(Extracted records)
▽
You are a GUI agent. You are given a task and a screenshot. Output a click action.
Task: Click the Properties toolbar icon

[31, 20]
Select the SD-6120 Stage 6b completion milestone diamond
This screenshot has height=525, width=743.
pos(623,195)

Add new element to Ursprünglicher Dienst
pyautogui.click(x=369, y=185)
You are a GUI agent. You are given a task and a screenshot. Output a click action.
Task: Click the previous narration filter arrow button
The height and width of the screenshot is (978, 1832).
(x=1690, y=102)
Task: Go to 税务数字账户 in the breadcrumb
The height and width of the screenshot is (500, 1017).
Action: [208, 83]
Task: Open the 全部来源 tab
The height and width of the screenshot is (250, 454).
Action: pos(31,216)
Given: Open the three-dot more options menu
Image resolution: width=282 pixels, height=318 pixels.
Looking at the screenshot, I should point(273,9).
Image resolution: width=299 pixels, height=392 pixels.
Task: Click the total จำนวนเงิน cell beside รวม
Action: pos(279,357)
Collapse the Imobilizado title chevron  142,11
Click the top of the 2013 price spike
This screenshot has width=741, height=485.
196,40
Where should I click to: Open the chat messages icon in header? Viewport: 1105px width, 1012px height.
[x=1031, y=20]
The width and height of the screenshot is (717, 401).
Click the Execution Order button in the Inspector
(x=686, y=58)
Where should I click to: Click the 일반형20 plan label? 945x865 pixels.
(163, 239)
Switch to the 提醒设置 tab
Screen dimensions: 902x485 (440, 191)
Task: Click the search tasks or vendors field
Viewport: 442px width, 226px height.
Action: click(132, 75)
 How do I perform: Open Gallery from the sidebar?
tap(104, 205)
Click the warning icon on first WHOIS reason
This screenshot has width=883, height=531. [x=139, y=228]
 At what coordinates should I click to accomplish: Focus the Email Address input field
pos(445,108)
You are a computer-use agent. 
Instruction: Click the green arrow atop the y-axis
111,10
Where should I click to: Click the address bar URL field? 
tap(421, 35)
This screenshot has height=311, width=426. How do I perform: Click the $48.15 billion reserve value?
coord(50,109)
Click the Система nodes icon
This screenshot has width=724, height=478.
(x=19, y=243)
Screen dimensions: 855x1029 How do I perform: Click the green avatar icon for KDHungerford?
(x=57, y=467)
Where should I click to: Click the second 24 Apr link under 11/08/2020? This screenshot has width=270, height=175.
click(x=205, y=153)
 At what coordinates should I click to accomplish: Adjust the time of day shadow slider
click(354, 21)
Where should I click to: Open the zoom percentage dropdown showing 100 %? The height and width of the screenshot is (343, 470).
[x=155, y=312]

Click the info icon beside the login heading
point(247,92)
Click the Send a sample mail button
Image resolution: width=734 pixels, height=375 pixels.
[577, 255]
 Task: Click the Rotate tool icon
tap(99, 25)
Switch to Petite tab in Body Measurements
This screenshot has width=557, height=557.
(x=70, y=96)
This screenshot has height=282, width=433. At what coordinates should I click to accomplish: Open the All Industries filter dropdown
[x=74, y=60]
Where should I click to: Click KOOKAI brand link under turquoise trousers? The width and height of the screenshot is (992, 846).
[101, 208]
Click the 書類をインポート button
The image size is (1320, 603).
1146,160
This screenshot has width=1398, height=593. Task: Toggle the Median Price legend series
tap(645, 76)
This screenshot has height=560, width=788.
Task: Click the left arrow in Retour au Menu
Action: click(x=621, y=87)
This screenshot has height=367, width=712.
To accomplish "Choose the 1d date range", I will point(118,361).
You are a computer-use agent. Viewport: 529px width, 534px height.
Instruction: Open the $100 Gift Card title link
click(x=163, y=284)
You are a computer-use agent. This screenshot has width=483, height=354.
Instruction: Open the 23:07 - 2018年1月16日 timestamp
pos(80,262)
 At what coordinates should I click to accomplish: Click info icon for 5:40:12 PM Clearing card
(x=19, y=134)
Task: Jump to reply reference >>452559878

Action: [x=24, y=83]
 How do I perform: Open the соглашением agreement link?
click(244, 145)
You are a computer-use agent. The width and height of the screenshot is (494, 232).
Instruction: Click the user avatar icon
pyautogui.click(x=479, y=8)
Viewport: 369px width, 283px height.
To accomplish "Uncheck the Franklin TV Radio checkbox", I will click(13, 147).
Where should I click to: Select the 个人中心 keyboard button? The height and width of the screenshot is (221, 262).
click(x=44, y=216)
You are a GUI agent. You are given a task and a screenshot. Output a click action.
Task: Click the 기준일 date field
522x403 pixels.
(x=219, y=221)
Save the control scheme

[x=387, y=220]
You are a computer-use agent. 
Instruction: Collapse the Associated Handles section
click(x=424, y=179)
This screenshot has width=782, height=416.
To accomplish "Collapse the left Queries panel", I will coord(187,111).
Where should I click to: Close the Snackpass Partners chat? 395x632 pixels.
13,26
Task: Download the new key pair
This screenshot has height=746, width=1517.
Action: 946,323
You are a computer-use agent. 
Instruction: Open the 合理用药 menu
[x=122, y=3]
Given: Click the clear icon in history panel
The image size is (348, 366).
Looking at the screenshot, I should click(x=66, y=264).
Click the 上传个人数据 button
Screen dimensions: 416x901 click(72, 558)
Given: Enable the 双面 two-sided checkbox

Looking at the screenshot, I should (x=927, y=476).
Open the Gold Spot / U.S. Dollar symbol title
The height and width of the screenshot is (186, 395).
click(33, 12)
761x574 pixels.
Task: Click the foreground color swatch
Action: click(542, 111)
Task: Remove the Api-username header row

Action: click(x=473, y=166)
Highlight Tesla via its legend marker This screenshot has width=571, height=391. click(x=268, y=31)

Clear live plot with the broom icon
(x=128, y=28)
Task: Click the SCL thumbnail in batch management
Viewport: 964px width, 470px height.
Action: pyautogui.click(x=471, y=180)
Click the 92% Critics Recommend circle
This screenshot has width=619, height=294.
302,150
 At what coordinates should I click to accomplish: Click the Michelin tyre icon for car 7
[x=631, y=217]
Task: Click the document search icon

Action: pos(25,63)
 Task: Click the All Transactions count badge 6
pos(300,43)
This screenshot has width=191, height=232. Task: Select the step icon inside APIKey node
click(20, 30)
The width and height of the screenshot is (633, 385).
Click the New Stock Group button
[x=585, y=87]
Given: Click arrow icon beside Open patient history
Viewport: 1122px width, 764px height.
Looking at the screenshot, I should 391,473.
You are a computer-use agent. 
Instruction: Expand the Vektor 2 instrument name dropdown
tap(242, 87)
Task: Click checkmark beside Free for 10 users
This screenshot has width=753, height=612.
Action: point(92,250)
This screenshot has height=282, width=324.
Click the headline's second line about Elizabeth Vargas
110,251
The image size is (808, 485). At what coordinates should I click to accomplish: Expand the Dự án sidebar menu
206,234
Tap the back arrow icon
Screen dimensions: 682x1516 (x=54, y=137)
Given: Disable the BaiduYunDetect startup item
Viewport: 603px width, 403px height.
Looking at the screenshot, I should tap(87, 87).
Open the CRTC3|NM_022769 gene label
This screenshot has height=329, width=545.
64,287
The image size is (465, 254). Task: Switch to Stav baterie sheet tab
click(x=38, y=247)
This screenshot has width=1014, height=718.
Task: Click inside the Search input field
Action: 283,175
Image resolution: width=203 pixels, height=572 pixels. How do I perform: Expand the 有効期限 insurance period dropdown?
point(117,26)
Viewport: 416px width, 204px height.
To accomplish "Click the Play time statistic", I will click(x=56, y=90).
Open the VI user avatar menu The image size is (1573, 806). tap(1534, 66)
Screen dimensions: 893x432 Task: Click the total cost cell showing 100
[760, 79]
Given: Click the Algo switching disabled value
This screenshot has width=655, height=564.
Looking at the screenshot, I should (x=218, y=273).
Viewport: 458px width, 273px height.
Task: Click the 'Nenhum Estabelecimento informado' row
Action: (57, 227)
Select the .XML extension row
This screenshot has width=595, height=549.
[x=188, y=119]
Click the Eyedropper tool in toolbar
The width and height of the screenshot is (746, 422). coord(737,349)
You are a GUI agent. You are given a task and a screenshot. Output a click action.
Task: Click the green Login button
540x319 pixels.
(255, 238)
△
» Task brief
Your answer should consist of the lines from the line with "This screenshot has height=282, width=324." to the line with "Given: Disable the" above, repeated exactly, both ends included.

» Answer for this exercise
This screenshot has height=282, width=324.
Click the headline's second line about Elizabeth Vargas
110,251
The image size is (808, 485). At what coordinates should I click to accomplish: Expand the Dự án sidebar menu
206,234
Tap the back arrow icon
Screen dimensions: 682x1516 (x=54, y=137)
Given: Disable the BaiduYunDetect startup item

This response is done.